:: Exercise details ::
Restate word for word the lines of the entries below, starting with the line that holds "Task: Click the moon phase image" and ending with the line that holds "You are a computer-use agent. This", and no others.

:: Input data ::
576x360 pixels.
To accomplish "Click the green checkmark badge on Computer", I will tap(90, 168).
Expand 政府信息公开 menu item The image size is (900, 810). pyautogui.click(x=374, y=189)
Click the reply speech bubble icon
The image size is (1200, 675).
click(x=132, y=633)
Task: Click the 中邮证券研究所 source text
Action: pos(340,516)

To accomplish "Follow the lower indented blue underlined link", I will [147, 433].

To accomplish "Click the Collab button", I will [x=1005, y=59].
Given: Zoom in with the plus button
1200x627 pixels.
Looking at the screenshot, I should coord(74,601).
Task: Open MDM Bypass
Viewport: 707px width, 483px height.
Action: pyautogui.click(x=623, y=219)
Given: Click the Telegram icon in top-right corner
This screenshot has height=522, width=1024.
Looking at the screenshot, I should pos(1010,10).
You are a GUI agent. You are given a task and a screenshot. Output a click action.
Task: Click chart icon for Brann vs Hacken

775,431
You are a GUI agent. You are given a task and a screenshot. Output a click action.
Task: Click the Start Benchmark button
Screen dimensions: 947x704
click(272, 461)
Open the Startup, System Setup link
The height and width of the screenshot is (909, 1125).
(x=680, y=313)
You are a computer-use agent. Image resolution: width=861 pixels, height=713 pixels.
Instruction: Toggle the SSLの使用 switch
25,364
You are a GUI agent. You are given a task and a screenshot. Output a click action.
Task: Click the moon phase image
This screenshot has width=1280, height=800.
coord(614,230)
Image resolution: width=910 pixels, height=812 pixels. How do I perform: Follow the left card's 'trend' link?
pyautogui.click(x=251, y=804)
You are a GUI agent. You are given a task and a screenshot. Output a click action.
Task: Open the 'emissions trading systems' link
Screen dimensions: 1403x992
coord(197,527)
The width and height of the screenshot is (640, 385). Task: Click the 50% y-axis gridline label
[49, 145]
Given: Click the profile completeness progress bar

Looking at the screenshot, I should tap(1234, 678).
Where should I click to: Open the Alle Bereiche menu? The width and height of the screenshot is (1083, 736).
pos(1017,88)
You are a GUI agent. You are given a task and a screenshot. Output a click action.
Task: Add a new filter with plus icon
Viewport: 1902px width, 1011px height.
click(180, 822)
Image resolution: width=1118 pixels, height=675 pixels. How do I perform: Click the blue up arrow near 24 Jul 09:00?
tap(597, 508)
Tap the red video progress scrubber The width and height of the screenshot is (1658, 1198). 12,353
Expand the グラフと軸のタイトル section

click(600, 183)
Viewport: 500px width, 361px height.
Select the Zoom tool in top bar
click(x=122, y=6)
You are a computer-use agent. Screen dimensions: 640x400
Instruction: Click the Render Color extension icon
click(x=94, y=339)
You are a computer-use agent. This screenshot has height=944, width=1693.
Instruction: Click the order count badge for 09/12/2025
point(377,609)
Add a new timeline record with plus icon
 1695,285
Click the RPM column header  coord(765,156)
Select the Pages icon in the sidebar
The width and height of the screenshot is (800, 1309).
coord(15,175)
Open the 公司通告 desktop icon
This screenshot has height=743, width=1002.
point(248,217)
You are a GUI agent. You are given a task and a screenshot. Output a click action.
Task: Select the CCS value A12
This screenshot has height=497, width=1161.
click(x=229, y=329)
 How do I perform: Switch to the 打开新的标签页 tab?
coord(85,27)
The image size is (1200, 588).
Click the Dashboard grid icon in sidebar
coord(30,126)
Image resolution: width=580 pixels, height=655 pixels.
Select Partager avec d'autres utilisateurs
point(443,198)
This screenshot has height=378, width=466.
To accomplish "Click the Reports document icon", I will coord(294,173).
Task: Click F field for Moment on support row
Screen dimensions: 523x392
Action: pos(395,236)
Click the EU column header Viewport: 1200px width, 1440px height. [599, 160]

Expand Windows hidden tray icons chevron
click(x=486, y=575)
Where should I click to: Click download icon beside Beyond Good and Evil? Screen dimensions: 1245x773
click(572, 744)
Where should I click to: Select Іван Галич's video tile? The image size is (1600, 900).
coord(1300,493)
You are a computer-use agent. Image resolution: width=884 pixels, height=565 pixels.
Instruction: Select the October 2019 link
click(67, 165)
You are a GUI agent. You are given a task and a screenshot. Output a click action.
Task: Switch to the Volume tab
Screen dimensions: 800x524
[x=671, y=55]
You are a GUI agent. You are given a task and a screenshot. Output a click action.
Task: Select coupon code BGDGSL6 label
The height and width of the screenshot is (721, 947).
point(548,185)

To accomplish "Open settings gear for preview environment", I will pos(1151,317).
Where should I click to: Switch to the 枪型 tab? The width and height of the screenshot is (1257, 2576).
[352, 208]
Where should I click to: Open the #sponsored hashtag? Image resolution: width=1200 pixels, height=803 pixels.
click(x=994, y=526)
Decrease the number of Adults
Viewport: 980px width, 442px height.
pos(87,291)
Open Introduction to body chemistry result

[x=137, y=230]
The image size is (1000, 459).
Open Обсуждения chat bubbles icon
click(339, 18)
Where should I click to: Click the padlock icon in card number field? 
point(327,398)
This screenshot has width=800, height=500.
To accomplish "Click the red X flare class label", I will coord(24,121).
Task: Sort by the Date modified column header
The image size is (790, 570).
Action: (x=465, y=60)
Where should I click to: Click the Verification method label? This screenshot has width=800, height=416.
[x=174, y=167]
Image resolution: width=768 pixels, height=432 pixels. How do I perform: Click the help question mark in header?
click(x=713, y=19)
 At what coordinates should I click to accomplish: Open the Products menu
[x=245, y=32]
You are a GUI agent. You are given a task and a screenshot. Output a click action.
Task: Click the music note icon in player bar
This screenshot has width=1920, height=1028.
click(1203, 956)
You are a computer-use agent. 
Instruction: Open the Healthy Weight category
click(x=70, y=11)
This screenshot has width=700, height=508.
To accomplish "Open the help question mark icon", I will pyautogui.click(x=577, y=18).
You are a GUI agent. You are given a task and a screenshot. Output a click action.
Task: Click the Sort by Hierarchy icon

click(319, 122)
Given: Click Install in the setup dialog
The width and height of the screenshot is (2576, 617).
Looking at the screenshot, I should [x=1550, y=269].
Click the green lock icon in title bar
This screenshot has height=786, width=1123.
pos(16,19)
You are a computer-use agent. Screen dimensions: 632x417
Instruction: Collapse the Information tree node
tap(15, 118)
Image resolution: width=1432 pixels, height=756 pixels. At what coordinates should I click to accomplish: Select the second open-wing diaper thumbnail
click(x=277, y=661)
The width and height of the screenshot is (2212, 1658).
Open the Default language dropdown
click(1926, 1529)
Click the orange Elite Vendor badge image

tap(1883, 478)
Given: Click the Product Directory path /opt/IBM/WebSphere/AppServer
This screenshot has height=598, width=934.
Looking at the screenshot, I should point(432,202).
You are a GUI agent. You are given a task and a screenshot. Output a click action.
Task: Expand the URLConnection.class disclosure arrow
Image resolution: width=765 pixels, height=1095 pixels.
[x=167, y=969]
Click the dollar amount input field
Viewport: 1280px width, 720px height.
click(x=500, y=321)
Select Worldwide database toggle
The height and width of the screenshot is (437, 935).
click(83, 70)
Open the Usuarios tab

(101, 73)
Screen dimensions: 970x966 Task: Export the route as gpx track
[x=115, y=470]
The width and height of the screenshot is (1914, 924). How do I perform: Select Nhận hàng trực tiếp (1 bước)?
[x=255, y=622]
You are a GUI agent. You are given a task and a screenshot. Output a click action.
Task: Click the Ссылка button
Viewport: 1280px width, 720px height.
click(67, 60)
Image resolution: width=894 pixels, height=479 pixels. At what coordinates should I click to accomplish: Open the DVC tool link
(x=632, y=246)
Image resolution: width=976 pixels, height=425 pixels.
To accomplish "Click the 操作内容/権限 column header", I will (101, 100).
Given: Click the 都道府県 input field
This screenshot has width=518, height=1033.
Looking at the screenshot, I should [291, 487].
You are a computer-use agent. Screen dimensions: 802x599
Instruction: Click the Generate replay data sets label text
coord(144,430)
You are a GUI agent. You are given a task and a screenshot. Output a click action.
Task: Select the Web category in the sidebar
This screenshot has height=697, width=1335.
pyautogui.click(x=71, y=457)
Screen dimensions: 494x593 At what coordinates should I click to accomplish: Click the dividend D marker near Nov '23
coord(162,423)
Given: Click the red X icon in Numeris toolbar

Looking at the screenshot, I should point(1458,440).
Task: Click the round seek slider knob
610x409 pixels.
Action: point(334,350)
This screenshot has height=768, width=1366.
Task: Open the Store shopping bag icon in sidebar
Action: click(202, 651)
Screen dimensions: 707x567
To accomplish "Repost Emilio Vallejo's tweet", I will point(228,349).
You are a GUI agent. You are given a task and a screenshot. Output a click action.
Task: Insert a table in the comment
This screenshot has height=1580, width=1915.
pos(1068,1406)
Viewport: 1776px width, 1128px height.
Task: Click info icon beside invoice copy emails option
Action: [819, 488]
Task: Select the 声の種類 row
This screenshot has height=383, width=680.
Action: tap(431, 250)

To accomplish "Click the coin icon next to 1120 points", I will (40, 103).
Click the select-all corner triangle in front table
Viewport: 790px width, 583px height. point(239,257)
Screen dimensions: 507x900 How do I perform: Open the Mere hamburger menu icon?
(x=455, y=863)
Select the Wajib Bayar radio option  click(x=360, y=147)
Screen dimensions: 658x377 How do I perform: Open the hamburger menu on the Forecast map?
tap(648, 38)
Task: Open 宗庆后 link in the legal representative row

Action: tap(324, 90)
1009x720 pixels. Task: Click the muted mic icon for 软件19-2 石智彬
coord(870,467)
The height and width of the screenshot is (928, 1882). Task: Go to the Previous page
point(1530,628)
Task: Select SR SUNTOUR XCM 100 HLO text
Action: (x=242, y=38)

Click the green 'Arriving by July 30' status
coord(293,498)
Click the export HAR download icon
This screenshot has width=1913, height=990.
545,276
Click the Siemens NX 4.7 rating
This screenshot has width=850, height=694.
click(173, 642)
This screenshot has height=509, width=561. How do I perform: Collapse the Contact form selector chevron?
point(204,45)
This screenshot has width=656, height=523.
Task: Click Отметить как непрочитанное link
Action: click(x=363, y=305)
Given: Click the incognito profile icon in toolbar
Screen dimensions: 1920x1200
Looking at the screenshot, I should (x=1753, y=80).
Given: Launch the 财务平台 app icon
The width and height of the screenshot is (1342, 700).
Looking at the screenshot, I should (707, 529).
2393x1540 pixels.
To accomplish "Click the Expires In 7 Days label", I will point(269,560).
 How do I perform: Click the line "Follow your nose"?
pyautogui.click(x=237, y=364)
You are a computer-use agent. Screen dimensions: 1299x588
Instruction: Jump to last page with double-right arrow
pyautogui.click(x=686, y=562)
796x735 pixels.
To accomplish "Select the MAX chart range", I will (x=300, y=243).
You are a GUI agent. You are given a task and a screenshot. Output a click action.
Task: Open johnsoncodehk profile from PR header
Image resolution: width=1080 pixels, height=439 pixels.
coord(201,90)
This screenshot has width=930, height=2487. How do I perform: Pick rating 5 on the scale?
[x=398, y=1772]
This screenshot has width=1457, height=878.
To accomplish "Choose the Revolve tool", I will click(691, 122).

:: Result for this task ::
Task: Click the moon phase image
This screenshot has width=1280, height=800.
coord(614,230)
Image resolution: width=910 pixels, height=812 pixels. How do I perform: Follow the left card's 'trend' link?
pyautogui.click(x=251, y=804)
You are a GUI agent. You are given a task and a screenshot. Output a click action.
Task: Open the 'emissions trading systems' link
Screen dimensions: 1403x992
coord(197,527)
The width and height of the screenshot is (640, 385). Task: Click the 50% y-axis gridline label
[49, 145]
Given: Click the profile completeness progress bar

Looking at the screenshot, I should tap(1234, 678).
Where should I click to: Open the Alle Bereiche menu? The width and height of the screenshot is (1083, 736).
pos(1017,88)
You are a GUI agent. You are given a task and a screenshot. Output a click action.
Task: Add a new filter with plus icon
Viewport: 1902px width, 1011px height.
click(180, 822)
Image resolution: width=1118 pixels, height=675 pixels. How do I perform: Click the blue up arrow near 24 Jul 09:00?
tap(597, 508)
Tap the red video progress scrubber The width and height of the screenshot is (1658, 1198). 12,353
Expand the グラフと軸のタイトル section

click(600, 183)
Viewport: 500px width, 361px height.
Select the Zoom tool in top bar
click(x=122, y=6)
You are a computer-use agent. Screen dimensions: 640x400
Instruction: Click the Render Color extension icon
click(x=94, y=339)
You are a computer-use agent. This screenshot has height=944, width=1693.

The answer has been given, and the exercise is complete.